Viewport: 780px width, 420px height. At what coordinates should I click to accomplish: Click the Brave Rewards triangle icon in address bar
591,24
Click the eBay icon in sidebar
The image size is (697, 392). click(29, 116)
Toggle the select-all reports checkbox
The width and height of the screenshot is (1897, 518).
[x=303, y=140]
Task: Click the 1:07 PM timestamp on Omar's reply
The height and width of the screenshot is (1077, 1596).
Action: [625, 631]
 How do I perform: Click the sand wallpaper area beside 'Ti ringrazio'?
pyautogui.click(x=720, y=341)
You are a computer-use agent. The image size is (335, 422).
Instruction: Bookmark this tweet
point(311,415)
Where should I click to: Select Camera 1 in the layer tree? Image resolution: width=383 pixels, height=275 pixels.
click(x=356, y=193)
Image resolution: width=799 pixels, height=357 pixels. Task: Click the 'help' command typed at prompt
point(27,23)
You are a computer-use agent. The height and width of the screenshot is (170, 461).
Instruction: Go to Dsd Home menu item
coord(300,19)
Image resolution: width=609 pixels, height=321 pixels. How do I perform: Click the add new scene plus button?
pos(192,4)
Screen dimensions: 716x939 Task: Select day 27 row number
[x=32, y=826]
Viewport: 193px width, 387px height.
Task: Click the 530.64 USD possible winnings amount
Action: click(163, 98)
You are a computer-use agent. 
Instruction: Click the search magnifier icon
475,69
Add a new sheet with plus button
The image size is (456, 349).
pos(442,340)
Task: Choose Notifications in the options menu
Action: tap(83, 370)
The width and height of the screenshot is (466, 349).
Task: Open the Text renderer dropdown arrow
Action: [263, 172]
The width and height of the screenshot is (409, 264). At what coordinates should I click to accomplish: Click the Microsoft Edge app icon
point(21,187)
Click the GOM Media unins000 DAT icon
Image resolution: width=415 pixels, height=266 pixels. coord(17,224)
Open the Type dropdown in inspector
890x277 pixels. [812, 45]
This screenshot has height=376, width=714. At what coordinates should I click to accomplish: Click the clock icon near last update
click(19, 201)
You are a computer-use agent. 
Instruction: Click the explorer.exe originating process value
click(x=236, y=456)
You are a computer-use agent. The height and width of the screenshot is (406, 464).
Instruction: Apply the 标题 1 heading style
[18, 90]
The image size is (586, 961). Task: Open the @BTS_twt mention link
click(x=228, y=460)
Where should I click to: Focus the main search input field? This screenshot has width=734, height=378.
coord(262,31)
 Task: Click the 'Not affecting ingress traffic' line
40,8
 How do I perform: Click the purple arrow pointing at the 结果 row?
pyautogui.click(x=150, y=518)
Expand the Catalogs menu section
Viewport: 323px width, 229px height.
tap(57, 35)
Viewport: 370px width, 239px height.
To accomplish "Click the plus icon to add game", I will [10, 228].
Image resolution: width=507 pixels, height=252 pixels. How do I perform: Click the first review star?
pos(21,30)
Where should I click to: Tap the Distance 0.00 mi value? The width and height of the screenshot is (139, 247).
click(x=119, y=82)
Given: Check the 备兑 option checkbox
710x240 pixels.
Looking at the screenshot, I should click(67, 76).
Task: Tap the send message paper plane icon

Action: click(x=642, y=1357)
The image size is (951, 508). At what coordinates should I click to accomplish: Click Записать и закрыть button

TASK DESCRIPTION:
In the entries above, some lines hold the string "computer". Copy each of them.

RESPONSE TO THE EXERCISE:
You are a computer-use agent. The image size is (335, 422).
You are a computer-use agent. The height and width of the screenshot is (170, 461).
You are a computer-use agent. 
You are a computer-use agent. 
You are a computer-use agent. The height and width of the screenshot is (406, 464).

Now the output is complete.